On Friday, Punxsutawney Phil will emerge to predict winter weather patterns for the138th annual Groundhog Day.
Groundhog Day, in some form or variation, weaves deeply into the tapestry of world history.
Many centuries ago, German residents gathered to celebrate the traditional Catholic holiday, the Feast of the Presentation of Jesus Christ, also known as Candlemas.
Draped in religious attire, clergymen would light candles symbolizing the first appearance of Jesus Christ at the temple during his boyhood.
On this special day, the German residents would note the weather’s condition. If the sun shone outside during the ceremony, they would observe a badger’s shadow casted on the ground. This shadow would predict an elongated winter. However, if there was no shadow, spring would be expected to arrive early.
The animal used to predict the upcoming season changed as the tradition spread to a wider geographical population.
This age-old observance made its way to American soil, surfacing in a Welsh-American store-keeper’s diary in Pennsylvania in 1840: “Today the Germans say the groundhog comes out of his winter quarters and if he sees his shadow he returns in and remains there 40 days,” according to the Library of Congress.
Groundhogs, or woodchucks, are members of the rodent family, “Sciuridae.“ They belong to the marmots group, known as large ground squirrels. Over the years, groundhogs coined the nicknames “whistle pigs” and “land-beavers.” And, for Groundhog Day, they serve as meteorological forecasters.
However, the groundhog’s weather-predicting prowess, regarding this special occasion, is up for debate. Statistically, the groundhog’s predictions are only correct about 39% of the time.
This poses a greater question, then.
Why does this holiday persist beyond its original religious context?
This tradition of lore is a notable pillar in the Pennsylvanian community.

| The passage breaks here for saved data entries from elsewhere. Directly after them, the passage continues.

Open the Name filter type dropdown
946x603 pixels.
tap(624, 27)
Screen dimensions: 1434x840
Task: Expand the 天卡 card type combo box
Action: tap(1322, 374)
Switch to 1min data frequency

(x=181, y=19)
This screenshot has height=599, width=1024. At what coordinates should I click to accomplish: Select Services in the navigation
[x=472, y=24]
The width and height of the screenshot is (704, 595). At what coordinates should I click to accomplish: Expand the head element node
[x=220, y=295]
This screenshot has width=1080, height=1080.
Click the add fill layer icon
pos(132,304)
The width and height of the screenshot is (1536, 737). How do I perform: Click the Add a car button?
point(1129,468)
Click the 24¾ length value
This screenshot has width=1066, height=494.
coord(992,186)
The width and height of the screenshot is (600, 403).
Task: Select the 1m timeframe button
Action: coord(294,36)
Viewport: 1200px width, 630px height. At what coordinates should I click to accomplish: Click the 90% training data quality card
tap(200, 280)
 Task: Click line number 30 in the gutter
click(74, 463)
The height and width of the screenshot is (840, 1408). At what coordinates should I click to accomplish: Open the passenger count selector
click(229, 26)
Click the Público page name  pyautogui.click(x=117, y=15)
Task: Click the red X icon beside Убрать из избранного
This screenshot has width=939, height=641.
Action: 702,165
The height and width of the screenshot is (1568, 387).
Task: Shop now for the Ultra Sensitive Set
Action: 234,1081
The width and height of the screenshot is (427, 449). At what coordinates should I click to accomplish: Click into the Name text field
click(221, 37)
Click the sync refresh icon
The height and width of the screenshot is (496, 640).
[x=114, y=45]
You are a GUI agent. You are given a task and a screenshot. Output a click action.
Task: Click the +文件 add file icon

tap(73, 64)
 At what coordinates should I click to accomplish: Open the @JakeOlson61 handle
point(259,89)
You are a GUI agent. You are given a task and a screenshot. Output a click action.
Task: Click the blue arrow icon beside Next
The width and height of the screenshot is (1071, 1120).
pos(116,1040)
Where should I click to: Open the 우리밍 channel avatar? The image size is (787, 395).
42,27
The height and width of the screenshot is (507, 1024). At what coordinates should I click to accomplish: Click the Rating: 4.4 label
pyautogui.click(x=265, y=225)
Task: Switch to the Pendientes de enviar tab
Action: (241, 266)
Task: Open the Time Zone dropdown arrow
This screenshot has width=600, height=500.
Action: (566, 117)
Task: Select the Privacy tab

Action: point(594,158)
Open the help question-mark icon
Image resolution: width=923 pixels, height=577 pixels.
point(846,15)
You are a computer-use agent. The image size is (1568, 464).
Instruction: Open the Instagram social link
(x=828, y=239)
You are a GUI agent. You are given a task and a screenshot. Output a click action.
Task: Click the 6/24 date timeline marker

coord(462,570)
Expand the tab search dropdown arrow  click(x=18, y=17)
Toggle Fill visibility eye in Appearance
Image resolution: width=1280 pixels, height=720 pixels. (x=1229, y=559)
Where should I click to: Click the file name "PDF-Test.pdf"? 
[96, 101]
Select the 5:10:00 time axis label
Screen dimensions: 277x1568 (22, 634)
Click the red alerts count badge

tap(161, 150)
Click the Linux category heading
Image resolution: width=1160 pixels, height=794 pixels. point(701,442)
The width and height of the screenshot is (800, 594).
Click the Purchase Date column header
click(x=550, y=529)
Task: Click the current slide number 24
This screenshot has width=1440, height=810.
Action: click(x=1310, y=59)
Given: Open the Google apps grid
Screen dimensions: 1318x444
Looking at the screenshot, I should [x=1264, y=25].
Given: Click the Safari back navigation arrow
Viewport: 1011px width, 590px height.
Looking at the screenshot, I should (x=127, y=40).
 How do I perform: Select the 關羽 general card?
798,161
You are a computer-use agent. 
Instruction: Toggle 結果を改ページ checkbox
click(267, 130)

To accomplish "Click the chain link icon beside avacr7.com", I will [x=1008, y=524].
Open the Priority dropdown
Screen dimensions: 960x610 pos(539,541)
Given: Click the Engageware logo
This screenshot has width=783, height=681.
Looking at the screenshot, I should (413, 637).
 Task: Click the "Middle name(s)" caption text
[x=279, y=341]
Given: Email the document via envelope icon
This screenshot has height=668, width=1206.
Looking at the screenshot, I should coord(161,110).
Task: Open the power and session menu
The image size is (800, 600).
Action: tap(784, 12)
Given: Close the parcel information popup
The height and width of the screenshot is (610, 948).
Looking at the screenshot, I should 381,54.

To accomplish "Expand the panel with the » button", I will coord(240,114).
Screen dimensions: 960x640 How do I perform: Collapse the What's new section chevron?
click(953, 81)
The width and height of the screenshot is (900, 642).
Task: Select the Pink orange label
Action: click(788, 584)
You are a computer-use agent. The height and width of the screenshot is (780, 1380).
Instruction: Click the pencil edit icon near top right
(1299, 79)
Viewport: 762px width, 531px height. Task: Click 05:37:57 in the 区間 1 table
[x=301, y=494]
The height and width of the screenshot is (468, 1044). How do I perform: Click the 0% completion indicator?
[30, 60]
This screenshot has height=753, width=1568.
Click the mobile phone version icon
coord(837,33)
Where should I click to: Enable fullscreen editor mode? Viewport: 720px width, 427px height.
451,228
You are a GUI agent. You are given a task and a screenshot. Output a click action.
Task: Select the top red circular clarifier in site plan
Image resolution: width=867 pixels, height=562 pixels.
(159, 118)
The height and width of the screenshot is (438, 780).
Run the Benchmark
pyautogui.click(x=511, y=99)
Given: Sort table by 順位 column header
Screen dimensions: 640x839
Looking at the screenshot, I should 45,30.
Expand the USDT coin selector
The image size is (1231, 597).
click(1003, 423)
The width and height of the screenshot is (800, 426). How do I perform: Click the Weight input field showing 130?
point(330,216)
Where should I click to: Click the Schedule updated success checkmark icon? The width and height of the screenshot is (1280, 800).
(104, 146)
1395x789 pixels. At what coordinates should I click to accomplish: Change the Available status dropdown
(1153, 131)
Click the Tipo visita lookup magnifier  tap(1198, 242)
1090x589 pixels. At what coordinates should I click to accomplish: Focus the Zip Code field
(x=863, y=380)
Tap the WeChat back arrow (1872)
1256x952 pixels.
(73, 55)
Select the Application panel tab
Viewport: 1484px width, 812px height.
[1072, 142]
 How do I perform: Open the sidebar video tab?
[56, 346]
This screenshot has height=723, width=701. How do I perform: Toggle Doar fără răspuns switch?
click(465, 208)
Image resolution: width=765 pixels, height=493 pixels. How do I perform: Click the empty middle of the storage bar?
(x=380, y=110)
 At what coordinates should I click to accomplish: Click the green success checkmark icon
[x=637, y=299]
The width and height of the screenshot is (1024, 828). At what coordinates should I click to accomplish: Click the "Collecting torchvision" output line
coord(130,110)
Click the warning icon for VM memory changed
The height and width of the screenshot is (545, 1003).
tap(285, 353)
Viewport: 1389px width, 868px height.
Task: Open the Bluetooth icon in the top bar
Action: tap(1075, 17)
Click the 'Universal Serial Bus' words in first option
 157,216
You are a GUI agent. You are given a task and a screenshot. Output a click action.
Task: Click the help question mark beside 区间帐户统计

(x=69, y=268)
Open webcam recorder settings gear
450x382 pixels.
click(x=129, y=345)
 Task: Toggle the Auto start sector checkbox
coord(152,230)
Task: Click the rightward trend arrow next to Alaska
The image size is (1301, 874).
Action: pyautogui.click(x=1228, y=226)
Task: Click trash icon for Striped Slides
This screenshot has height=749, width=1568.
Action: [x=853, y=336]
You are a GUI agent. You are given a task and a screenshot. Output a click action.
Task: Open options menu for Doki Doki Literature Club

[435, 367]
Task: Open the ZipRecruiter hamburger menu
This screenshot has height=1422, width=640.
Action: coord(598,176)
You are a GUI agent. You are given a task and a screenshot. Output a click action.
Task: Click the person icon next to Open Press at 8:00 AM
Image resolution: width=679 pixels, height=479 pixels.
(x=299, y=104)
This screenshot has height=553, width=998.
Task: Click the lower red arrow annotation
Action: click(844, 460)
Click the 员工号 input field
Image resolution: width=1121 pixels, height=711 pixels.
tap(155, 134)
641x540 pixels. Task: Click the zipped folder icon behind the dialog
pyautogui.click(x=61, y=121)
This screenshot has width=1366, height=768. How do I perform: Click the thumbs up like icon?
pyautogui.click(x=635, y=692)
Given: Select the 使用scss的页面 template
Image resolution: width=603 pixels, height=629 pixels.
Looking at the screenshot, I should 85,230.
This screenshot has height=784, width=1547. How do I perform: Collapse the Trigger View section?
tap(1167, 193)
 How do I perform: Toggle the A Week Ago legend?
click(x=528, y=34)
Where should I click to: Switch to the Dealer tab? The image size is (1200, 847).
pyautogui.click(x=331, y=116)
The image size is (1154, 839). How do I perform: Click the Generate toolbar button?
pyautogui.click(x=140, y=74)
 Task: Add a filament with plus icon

In other words, they know how to celebrate this often-overlooked holiday.
The official Punxsutawney Groundhog Club begins its festivities on Thursday and continues with celebrations through the evening into the next day with the grandest activities planned for Friday, Groundhog Day.
“It is so good for our town, so good for the economy here, and it’s so much fun,” said Dannika Brocioun, an associate for the club. “So many different people from so many different places are coming together, and everyone’s happy to be here…My favorite thing is whenever the fireworks go off.”
Celebrating Groundhog Day is not only for the Pennsylvanian community, it is for everyone; it can resonate even 1,909 miles away in Rexburg.
“So whatever your definition of ‘fun’ is, get together and do that,” Brocioun said. “Because it’s a party all night, here.”
Groundhog Day is less about the mysterious weather-predicting ability of groundhogs and more of a reason to get together with friends, family and community.